Now you can put stuff into the Debian directory, but it’s different
(/etc/apache2/sites-enabled
and /etc/apache2/conf-enabled
and /etc/apache2/mods-enabled
, vs /etc/httpd/conf.d
and
/etc/httpd/conf.modules.d
)
And the contents have to be different as well; eg the log directory on
RedHat Apache is just logs/
but on Debian its ${APACHE_LOG_DIR}
.
Apache is just one example. Other tools have similar configuration differences.
All this means that the configs I built for RedHat pretty much need to be rewritten from scratch for Debian. It was bad enough having to deal with differences between RHEL 6, 7, 8, 9 but there was sufficient consistency.
Maybe everything is a pet.
When I looked at all my playbooks I realised a large number of them were targeting single machines. Which kinda makes sense; in my home environment every OS instance is doing something different; it might be my desktop, or a media player, or a plex server, or a home assistant server, or a bastion host, or a router, or…
Pretty much only two machines were configured “the same” (or close to, allowing for different hosting providers). Everything else was custom.
My Apache config for my bastion “reverse proxy” is very different to my config for the server hosting this blog. (They’re on different OS releases, to start with!).
So although I had tried to automate the build for each of these pets, I kinda never used those playbooks again ‘cos I never rebuilt the server; if there had been a failure I would have restored from backup.
Reduced build automation
So rather than rewrite my playbooks and create either duplication (different OSes with different playbooks and config files) or horrendous conditional logic in the config files (which really makes it harder to read, and brings in tech-debt which will need to be removed as I finally move off the older OSes), I’m mostly doing things by hand.
The Debian OS deployment, itself, is automated with netinstall and preseed configurations. In this preseed I have a post-install step that deploys common configs (eg telling postfix to point to my mailhost), handles some custom scripting and so on.
But from then on, the upper layers are manual. One server got a docker
deployment; another got grafana
and influxdb
(the configs and data
for those got migrated from the old machine to the new); the reverse proxy
got apache2
; and so on.
Maintenance automation
There is still some requirement for automation. Most commonly to
redeploy new TLS certificates every 80 days. Because most of my
servers can’t be reached from the internet and because those that
are accessible may not have DNS pointing to them (warm standby)
I can’t just use certbot
to manage them simply. So, instead, I use
dehydrated to get the
certs and then deploy them to all the servers and services (apache,
postfix, grafana, etc etc) with a set of ansible playbooks.

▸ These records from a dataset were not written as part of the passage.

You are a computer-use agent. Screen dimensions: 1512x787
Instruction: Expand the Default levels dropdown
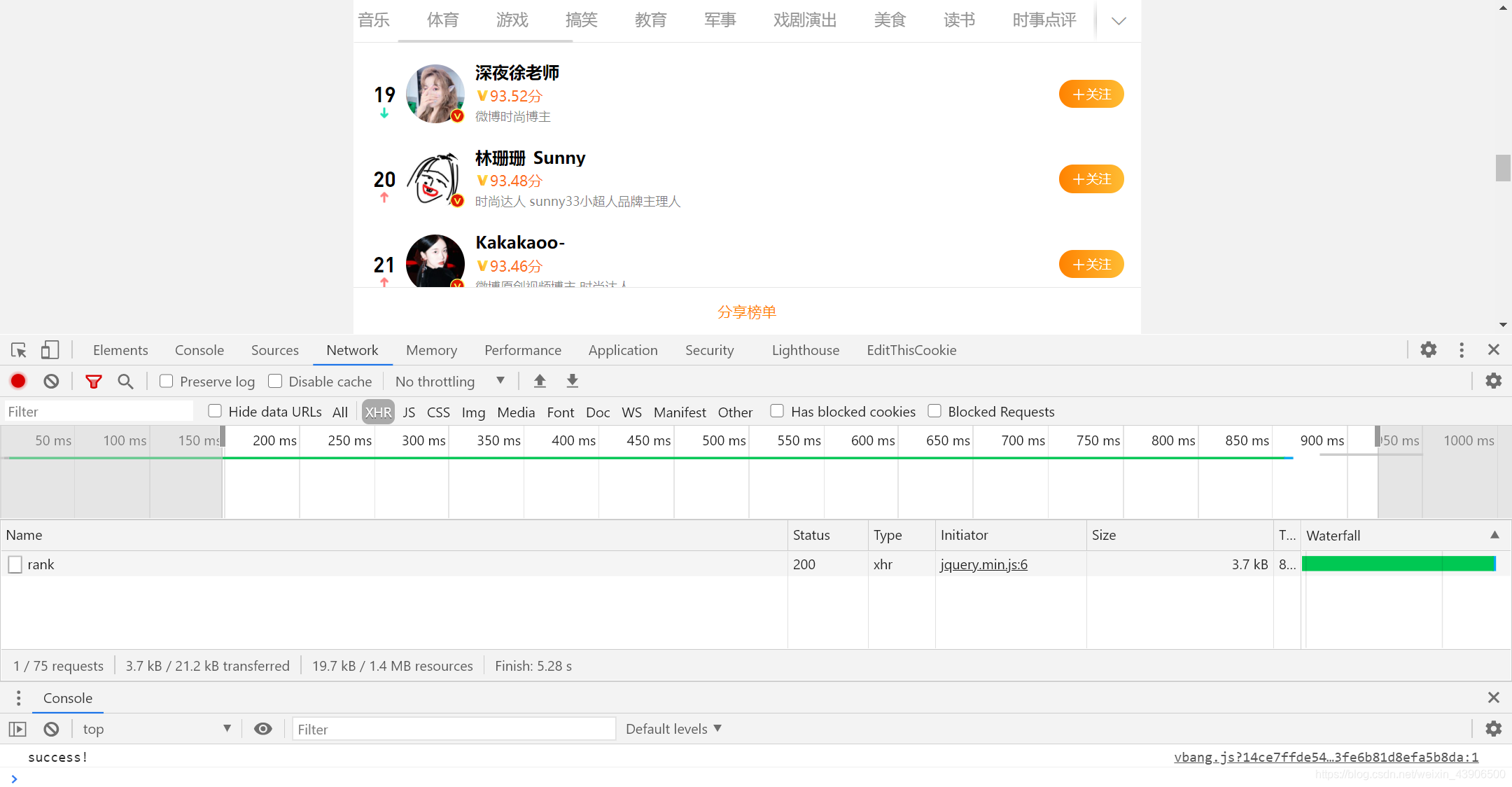pos(673,729)

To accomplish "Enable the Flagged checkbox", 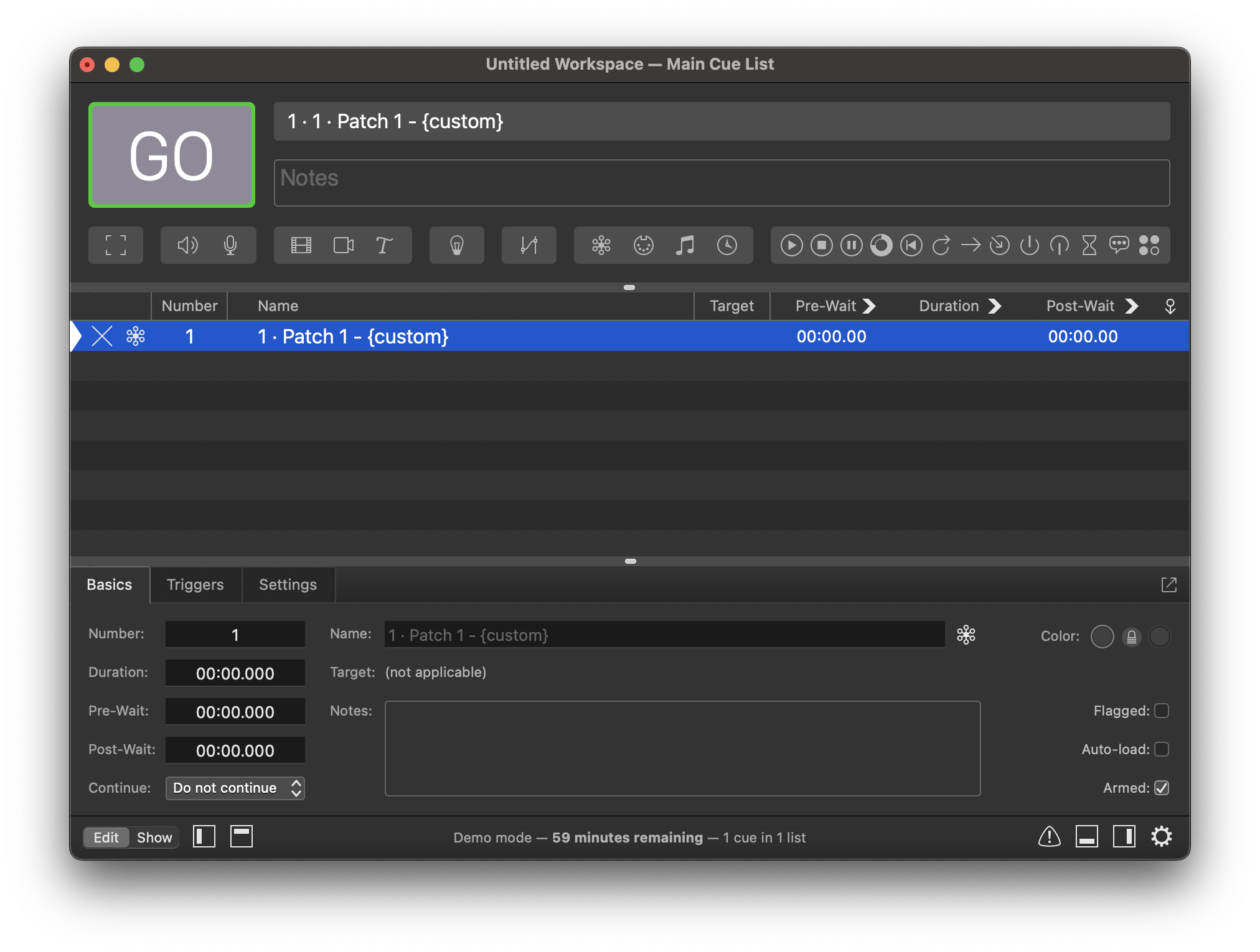I will point(1161,711).
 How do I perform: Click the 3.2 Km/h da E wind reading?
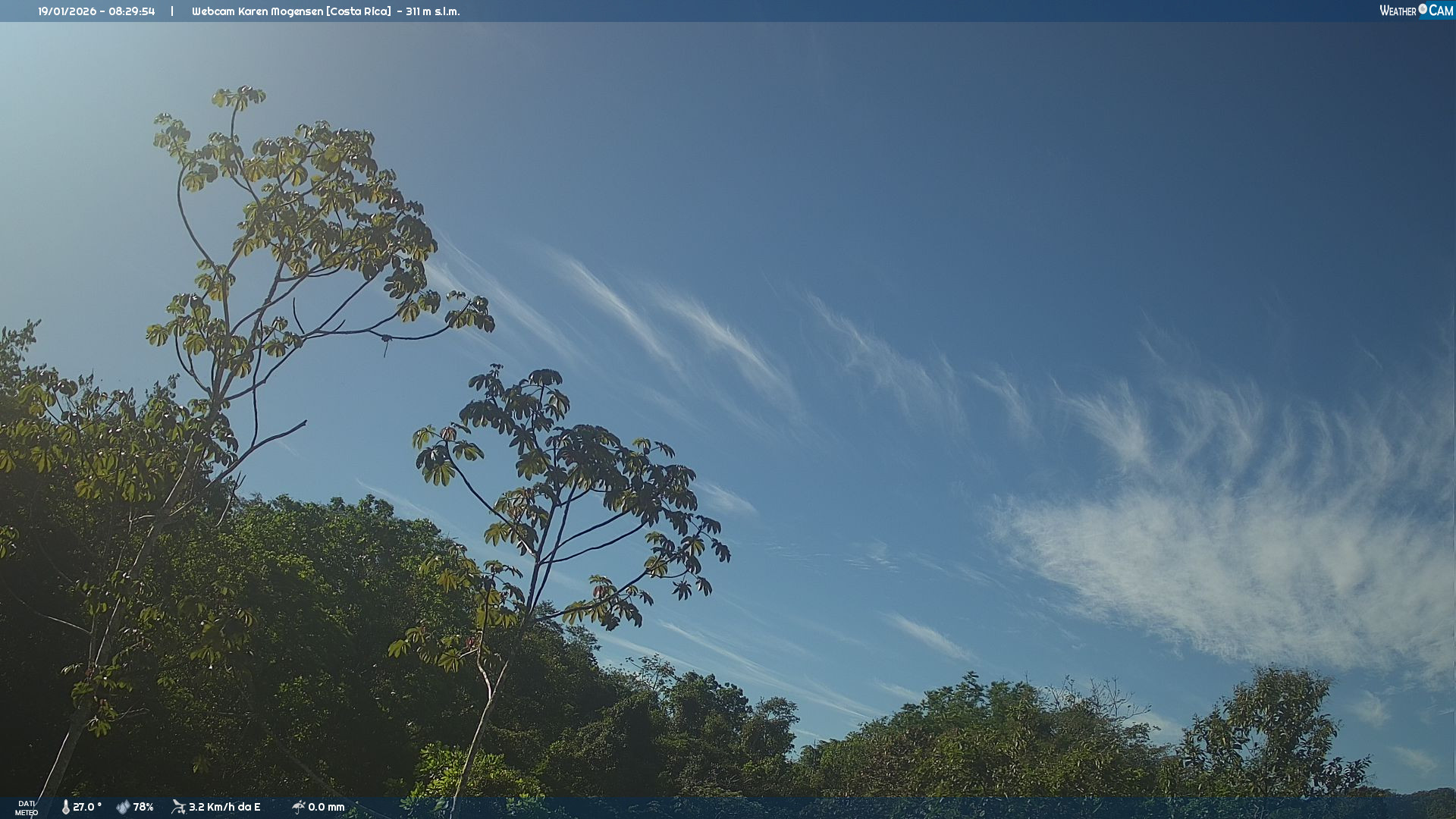(x=224, y=807)
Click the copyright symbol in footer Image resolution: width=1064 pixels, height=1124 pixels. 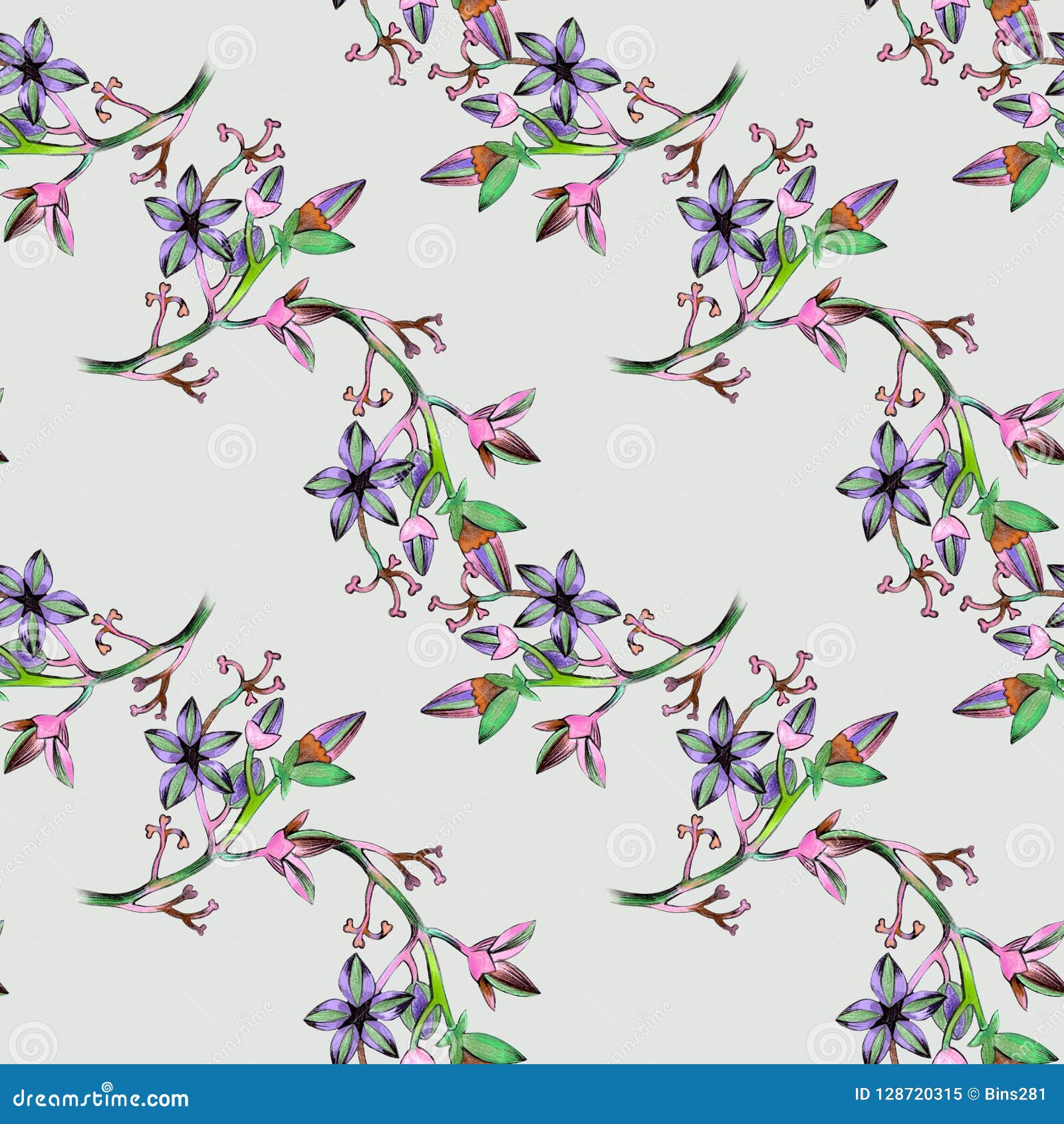pos(972,1094)
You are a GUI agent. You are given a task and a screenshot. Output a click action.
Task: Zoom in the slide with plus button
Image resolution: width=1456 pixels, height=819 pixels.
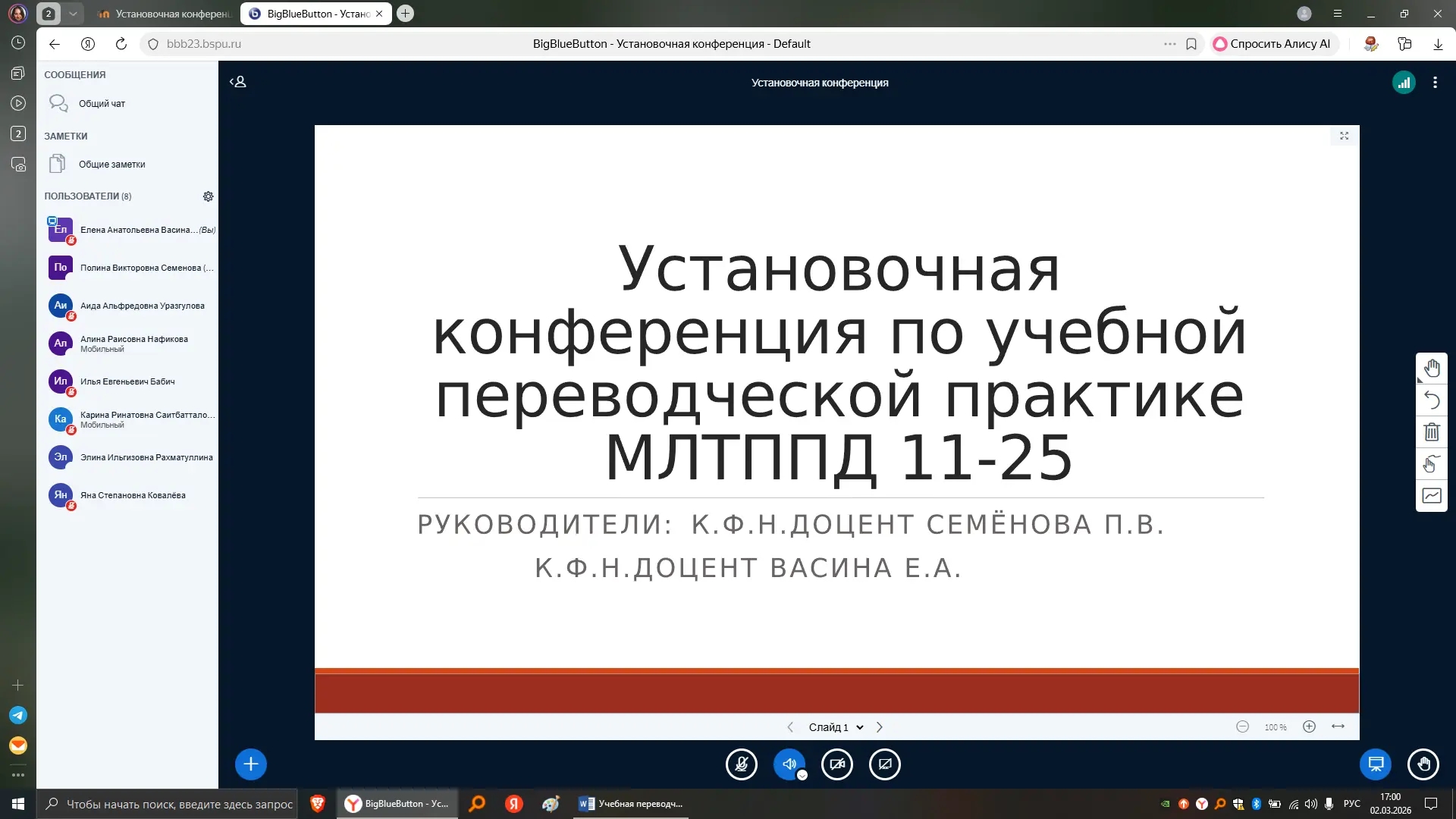pos(1309,726)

Whether I keep using ansible for this “maintenance” work or if I’ll write
a set of scripts that run via ssh
I’m not sure.
Summary
In an enterprise environment there can be little doubt that automated processes are a win. They can allow for hands-off deployments; repeatable, testable processes; controlled access and more. An enterprise also shouldn’t really have much in the way of pets (at the very least there should be a BC/DR environment!). Yes, if you have 1000 apps you might have 1000 playbooks, but each app team should be maintaining their own.
In a small business or a home environment, though, the case for full automation isn’t so clear. When each server is unique then maybe documentation of how a server is built, along with good backups to enable a restore in case of failure, might be a simpler and quicker solution.
But even in my pet-heavy environment there is still a need for a level of automation, just not full automation!